TEXT SEGMENT –
______________________________
Those effects which have been noted include:
Blood and Lymphatic system disorder:
Uncommon: Thrombocytopenia, Leukopenia, Aplastic anaemia, Bone marrow depression, Pancytopenia
Not Known: Agranulocytosis
Metabolism and Nutrition Disorders:
Common: Acidosis. The acidosis can usually be corrected by the administration of bicarbonate.
Uncommon: Hypokalaemia, Metabolic acidosis
Rare: Appetite disorders Hyponatraemia, Hyperglycaemia and hypoglycaemia may occasionally occur during long term therapy.
Very rare: Electrolyte imbalance
Not known: Thirst
Very Rare: Irritability, reduced libido.
Nervous system disorders:
Very common: Paraesthesia, Tingling of extremity
Very rare: Headache, Ataxia, Convulsions, Flaccid paralysis, Sensory disturbances
Not known: Excitement , Occasional instances of drowsiness
Not known: Transient myopia has been reported. This condition invariably subsides upon diminution or discontinuation of the medication.
Ear and Labyrinth Disorder:
Uncommon: Impaired hearing and tinnitus.
Uncommon: Melaena, Nausea, Vomiting
Not known: Taste disturbance.
Rare: Fulminant hepatic necrosis, Hepatitis or cholestatic jaundice
Skin and subcutaneous tissue disorders :
Uncommon: Urticaria, Rash (including Erythema multiforme, Stevens-Johnson syndrome, Toxic epidermal necrolysis
Very rare: Thrombocytic purpura
Not known: acute generalised exanthematous pustulosis (AGEP)
Musculoskeletal and connective tissue disorders:
Uncommon: Osteomalacia with long-term phenytoin therapy
Renal and urinary disorders:
Very common: Nephrolithiasis.
______________________________
STORED DATA –
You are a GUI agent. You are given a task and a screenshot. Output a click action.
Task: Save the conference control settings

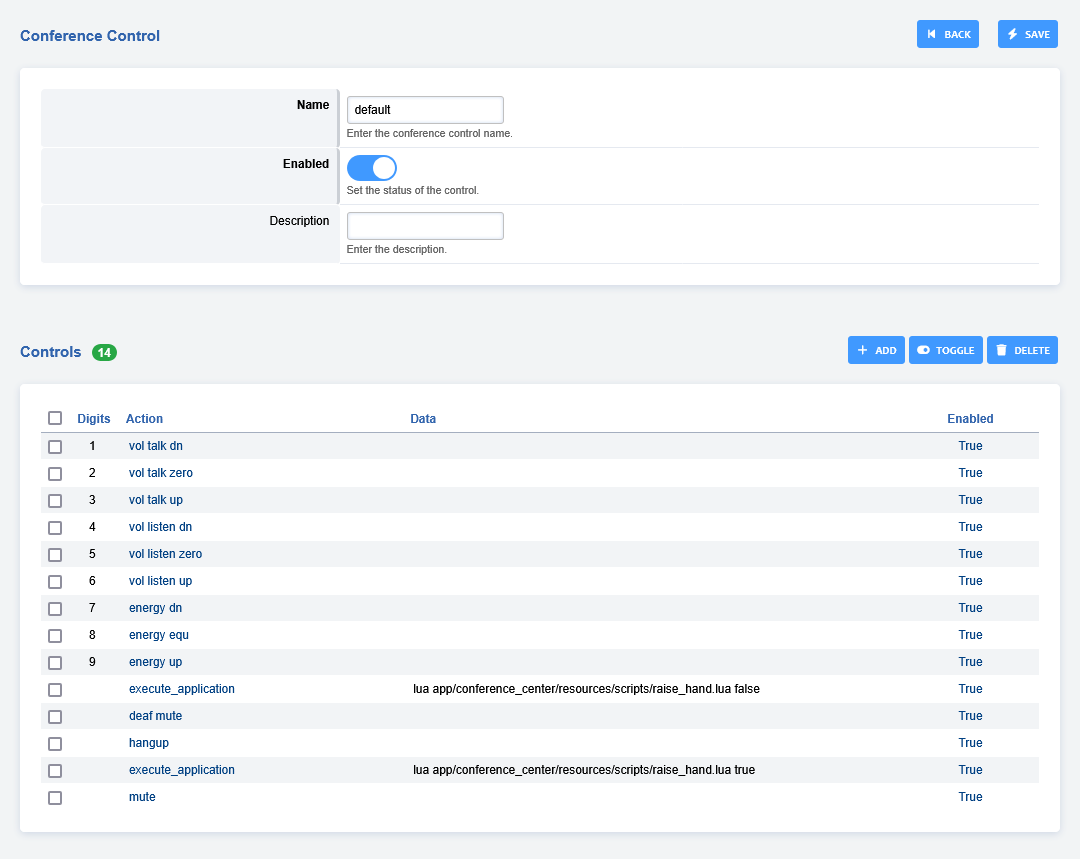tap(1027, 34)
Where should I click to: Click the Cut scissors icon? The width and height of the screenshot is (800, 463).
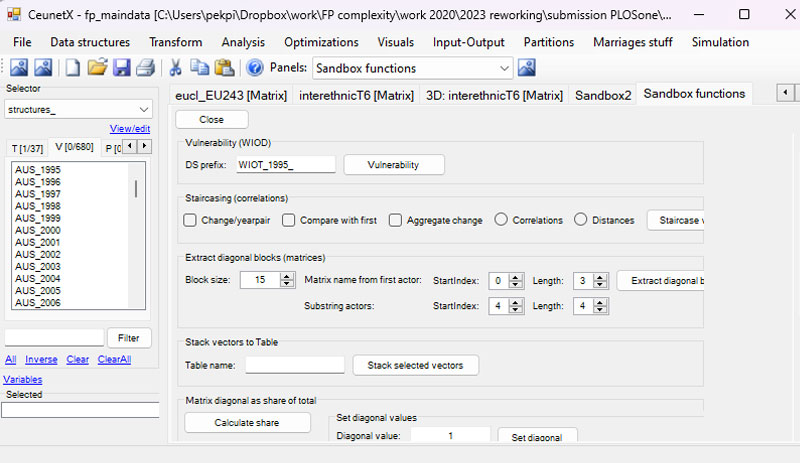click(176, 68)
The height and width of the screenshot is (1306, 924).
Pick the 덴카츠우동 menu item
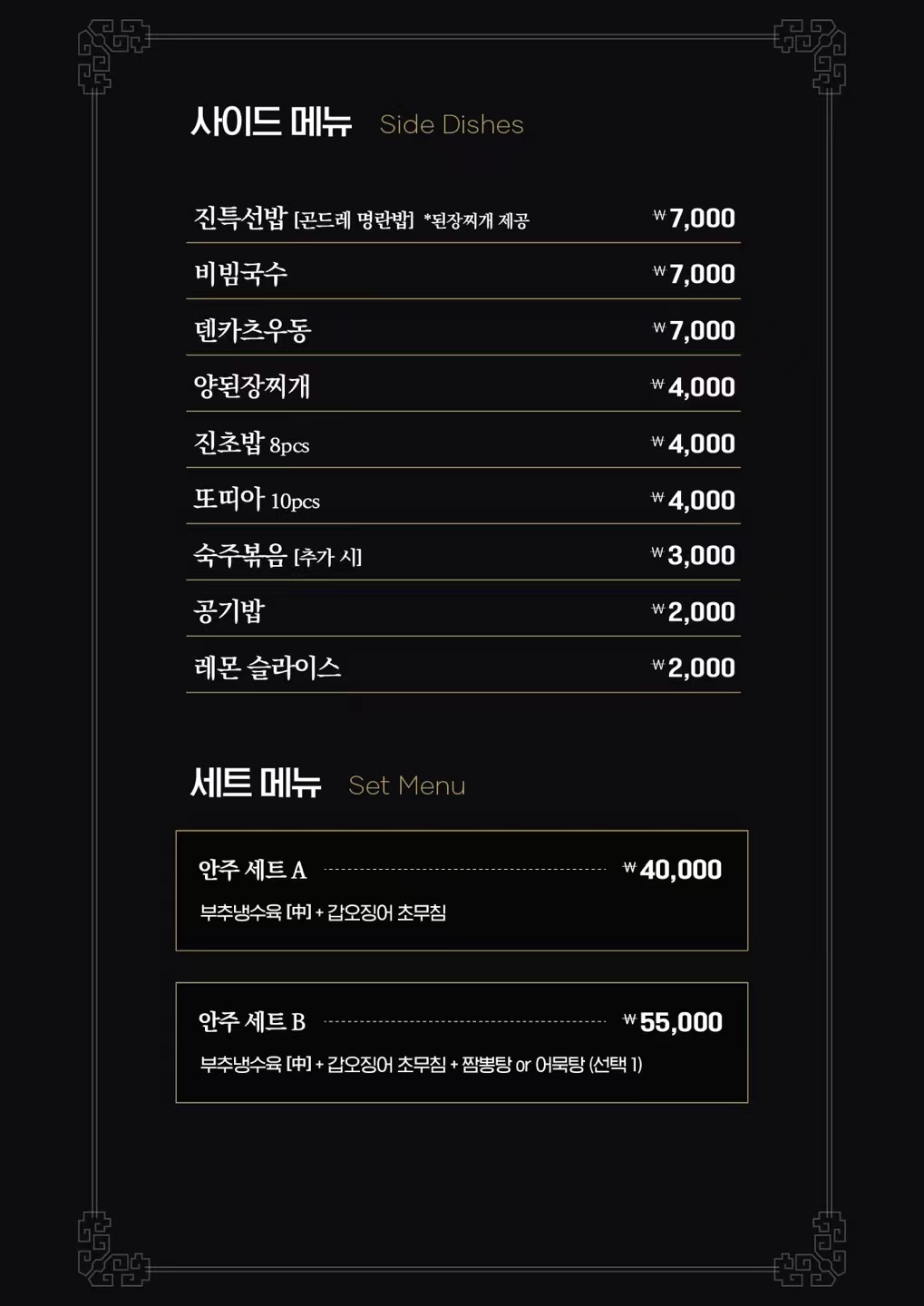(x=253, y=330)
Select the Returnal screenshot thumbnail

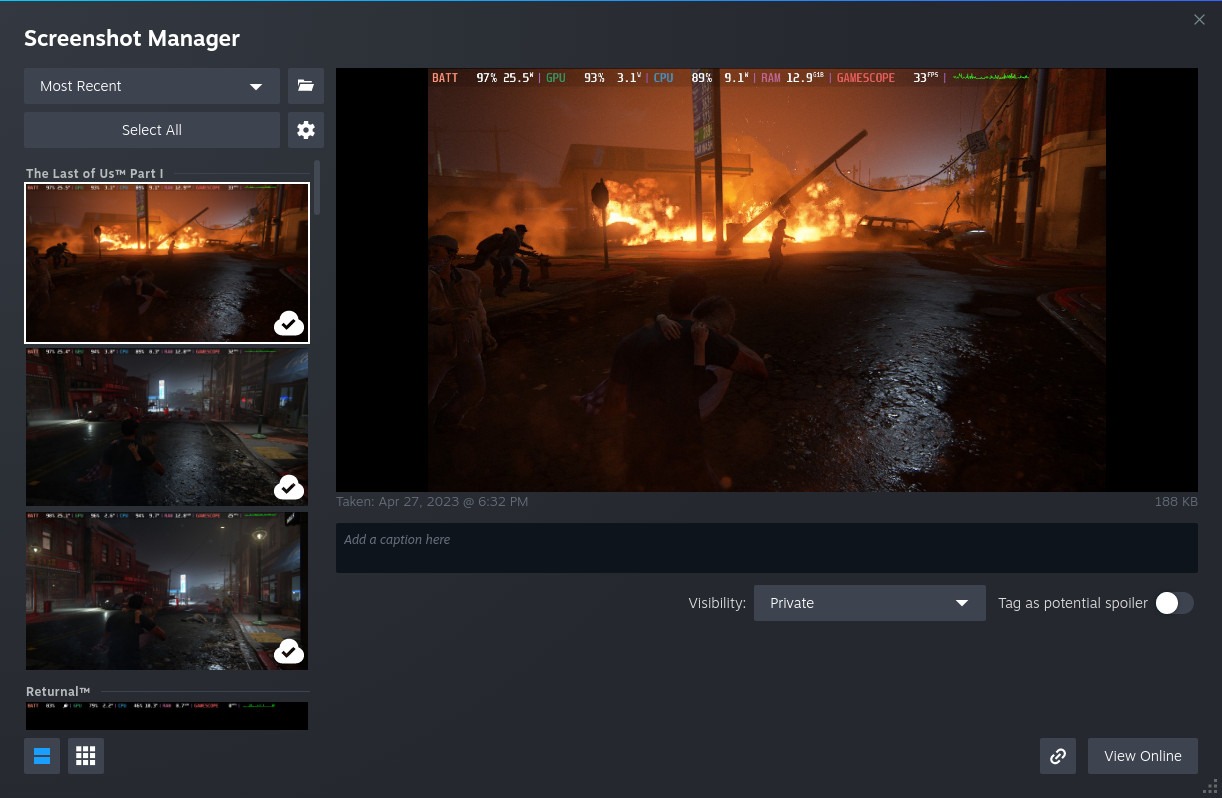click(166, 715)
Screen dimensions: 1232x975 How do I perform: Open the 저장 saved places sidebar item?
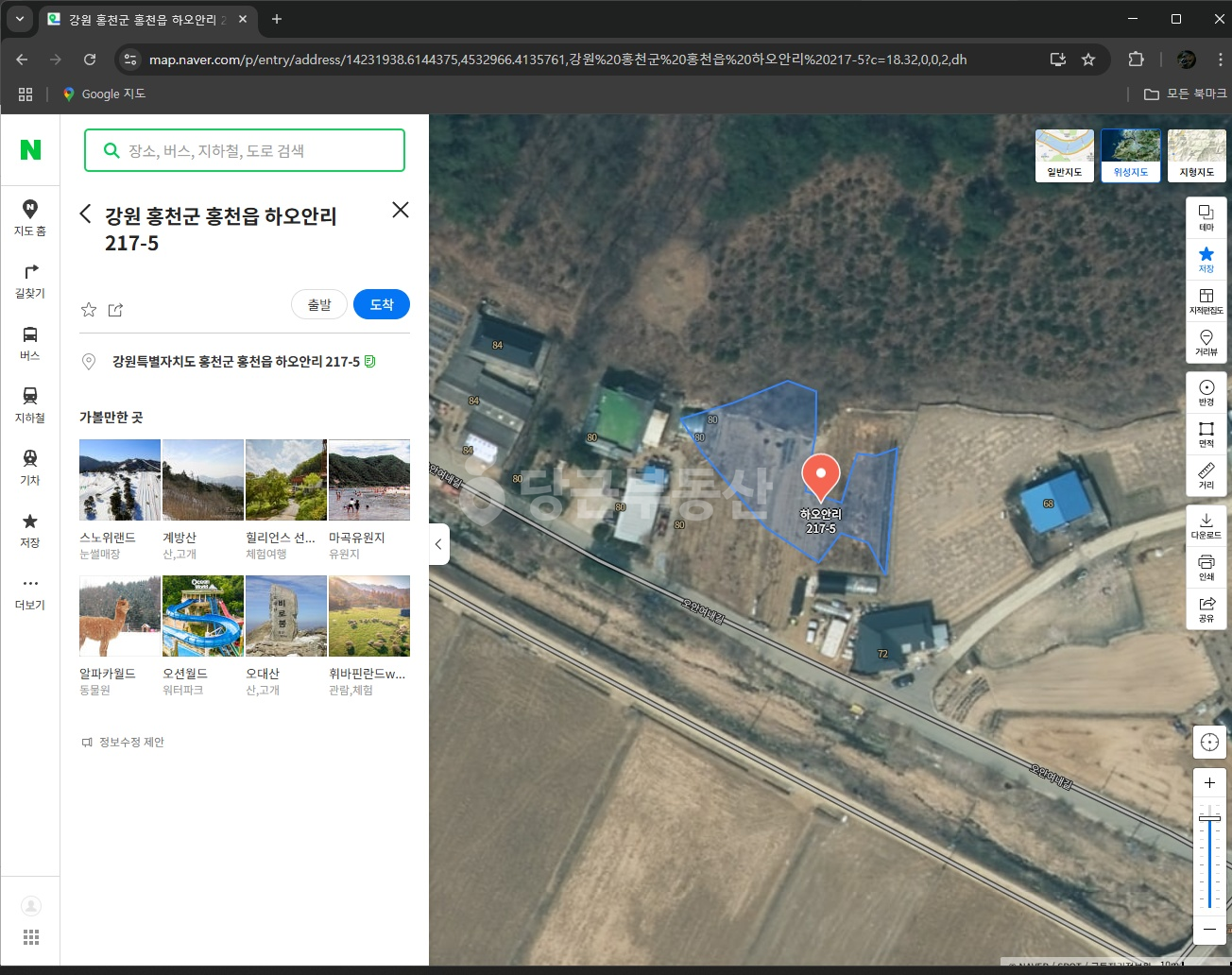(30, 530)
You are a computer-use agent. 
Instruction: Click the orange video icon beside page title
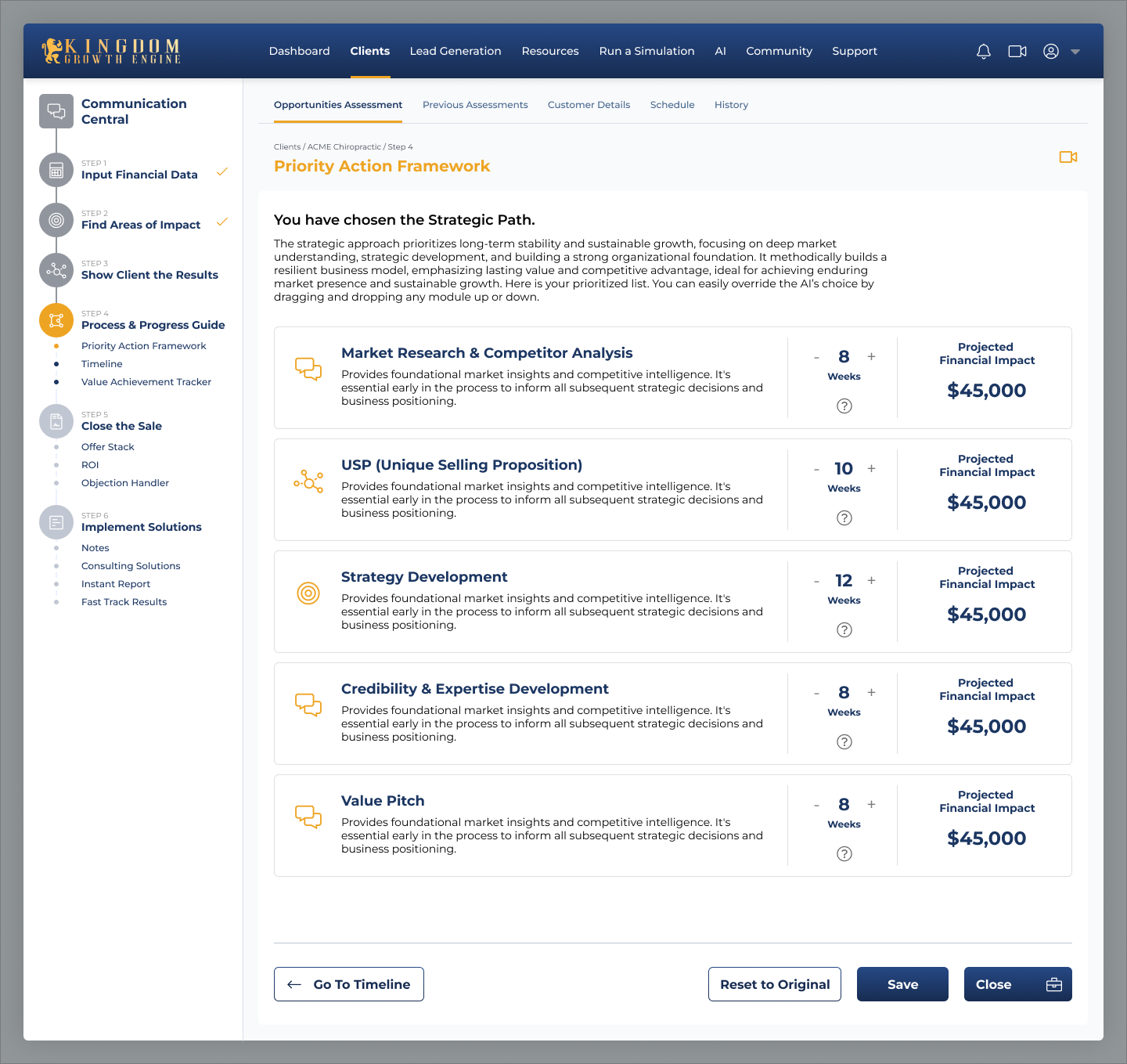(1068, 157)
______________________________
ACTIONS TO TAKE –
A - In the side-effect list, swap "Thrombocytopenia" for "Low platelet count" and write out the part that opens with the words containing "Those effects which" and closes with "administration of bicarbonate.".
B - According to the side-effect list, what happens to transient myopia when the medication is reduced or stopped?

SOLUTIONS PER TASK –
A -
Those effects which have been noted include:
Blood and Lymphatic system disorder:
Uncommon: Low platelet count, Leukopenia, Aplastic anaemia, Bone marrow depression, Pancytopenia
Not Known: Agranulocytosis
Metabolism and Nutrition Disorders:
Common: Acidosis. The acidosis can usually be corrected by the administration of bicarbonate.

B - It invariably subsides.